SUPPLIED MATERIAL -
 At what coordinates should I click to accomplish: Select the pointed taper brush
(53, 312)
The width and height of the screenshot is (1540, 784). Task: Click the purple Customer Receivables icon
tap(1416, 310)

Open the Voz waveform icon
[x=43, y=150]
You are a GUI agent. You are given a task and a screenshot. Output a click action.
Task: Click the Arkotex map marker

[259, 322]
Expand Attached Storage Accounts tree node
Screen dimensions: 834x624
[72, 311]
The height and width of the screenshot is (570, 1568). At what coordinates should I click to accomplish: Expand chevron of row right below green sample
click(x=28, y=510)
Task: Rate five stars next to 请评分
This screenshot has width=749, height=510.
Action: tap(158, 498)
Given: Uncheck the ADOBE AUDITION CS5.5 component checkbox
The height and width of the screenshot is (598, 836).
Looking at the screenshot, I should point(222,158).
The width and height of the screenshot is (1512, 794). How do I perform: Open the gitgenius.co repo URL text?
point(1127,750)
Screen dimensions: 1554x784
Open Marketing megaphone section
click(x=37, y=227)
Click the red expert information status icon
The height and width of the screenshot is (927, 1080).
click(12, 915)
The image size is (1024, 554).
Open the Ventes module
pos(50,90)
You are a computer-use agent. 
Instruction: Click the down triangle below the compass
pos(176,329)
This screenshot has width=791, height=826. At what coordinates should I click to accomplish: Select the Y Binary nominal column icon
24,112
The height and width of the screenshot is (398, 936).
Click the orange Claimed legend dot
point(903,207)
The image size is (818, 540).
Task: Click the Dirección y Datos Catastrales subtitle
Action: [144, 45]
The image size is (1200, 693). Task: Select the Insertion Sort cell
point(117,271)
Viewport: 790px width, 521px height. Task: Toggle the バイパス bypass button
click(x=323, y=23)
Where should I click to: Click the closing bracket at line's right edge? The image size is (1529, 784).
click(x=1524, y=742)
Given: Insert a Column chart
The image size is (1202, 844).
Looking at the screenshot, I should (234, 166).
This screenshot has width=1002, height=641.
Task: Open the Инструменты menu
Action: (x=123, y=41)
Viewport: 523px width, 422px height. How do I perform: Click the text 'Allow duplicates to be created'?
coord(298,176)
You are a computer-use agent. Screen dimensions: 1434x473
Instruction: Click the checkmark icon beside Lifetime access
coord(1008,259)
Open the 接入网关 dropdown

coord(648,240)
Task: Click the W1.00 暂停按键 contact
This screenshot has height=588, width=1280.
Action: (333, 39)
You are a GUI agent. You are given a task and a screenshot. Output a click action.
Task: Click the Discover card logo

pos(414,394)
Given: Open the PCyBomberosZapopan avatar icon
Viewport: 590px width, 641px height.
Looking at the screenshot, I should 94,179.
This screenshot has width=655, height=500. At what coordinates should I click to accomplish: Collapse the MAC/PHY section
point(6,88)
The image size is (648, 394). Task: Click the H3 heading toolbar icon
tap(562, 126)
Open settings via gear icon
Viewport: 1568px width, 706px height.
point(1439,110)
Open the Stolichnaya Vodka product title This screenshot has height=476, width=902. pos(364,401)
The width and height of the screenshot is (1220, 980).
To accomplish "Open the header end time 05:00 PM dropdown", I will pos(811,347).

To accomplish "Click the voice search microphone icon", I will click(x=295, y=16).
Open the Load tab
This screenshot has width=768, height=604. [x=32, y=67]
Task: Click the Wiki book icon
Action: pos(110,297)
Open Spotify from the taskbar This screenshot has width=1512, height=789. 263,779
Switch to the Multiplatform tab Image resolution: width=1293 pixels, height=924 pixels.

INSTRUCTIONS FOR THE TASK - Find the word "computer" in the entries. Copy each line that holds it.

EXERCISE RESPONSE -
You are a computer-use agent. 
You are a computer-use agent. Screen dimensions: 1434x473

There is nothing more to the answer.